Henry C. Morrison '95. Univ. of Chicago Press, 1943, pp. 321. $3.00
A book worthy of a Dartmouth valedictorian, who, four years out of college, was an efficient city superintendent, and whose reforms of 1917-19 made New Hampshire educationally, a model state. No short review can adequately describe this excellent discourse. It should be read by every American school executive and school board member.
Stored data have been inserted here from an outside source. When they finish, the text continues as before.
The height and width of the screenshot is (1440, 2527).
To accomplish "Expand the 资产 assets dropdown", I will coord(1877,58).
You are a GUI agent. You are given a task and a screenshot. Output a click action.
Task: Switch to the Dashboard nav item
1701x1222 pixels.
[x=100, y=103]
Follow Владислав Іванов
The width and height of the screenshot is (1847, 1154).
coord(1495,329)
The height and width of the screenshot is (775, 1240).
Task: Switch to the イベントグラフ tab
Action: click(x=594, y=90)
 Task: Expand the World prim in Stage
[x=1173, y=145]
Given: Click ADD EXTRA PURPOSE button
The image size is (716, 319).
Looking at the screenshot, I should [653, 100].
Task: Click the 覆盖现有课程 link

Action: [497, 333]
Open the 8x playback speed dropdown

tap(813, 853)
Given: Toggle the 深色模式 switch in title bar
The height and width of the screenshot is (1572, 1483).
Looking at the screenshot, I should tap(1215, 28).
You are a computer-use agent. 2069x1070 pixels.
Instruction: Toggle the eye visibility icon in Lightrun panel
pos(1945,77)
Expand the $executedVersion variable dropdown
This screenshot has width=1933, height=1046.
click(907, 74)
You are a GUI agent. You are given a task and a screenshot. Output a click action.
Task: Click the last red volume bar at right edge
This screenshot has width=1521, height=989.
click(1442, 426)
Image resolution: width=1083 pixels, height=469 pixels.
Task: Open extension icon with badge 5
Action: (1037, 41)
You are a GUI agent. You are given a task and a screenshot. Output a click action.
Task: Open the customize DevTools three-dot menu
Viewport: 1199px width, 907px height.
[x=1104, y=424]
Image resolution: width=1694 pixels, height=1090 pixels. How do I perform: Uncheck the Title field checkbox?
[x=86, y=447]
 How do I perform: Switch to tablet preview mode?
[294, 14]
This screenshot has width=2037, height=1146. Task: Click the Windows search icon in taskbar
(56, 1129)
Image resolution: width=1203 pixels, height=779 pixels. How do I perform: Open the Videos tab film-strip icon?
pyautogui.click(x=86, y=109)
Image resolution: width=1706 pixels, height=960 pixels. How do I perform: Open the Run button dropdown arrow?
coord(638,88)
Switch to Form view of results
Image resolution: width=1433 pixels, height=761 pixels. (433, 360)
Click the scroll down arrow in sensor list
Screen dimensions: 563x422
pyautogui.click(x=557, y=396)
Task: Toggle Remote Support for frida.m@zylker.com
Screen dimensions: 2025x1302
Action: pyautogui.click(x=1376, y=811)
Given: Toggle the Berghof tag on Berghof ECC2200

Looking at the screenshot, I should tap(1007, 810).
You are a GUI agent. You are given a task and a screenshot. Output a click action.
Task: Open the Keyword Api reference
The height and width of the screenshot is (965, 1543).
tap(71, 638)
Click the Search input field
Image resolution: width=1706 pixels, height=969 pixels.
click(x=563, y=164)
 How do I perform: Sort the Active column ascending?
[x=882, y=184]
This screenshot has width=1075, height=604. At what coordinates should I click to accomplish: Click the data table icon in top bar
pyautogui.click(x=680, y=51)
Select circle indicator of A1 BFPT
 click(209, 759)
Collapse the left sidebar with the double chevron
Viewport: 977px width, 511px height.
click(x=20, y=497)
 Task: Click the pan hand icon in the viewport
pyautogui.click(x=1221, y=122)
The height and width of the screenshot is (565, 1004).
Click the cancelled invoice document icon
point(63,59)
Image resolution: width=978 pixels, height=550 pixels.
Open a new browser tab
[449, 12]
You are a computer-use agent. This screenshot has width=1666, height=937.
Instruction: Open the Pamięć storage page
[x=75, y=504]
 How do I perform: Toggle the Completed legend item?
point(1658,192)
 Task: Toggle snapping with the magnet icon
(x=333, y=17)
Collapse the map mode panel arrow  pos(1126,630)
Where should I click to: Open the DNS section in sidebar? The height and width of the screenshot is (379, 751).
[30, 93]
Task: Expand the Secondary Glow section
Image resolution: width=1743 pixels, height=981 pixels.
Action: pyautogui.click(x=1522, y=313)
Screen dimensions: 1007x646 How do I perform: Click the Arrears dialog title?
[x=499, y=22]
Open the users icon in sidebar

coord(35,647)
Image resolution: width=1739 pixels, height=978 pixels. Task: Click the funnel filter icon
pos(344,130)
Many writers on school administration are college theorists who exemplify Shaw's "He who cannot, teaches." Morrison has been through the mill, himself.
There are three parts to the volume: 1, Major Educational Institutions, (a) the School —a true common school, which shall bring an individual to maturity, social, volitional, intellectual; (b) the University—very different from our present "universities"; (c) the Technological Institute. 11, School Structure, a condensed history: how the American school was influenced by German ideals, how often it "just growed," how various surroundings modified it. "The Head of the School" and "The City Superintendency" are two admiral chapters. 111, "School System," too strong to be ignored, is a plea for the abolition of country (and county) "deestricts" and the organization of a state-controlled education, not unlike that which the author, aided by his successor, actually accomplished in New Hampshire.
Quotable ideas fill the book: A real university would accept no students except the educationally mature. Can't the country produce enough to go around without utilizing the labor of minors? We fall into war because there is no public intelligence about world aliairs. There is the delusion that academic standards are a matter of time-to-bespent. We don't allow the wealthier sections to monopolize the best judges. (Why, then, teachers?)
An excellent book; if there is a touch of John Locke in the plea for discipline, and if the University Plan is too reminiscent of Hutchins, the main theme of the volume is sound, keen and convincing.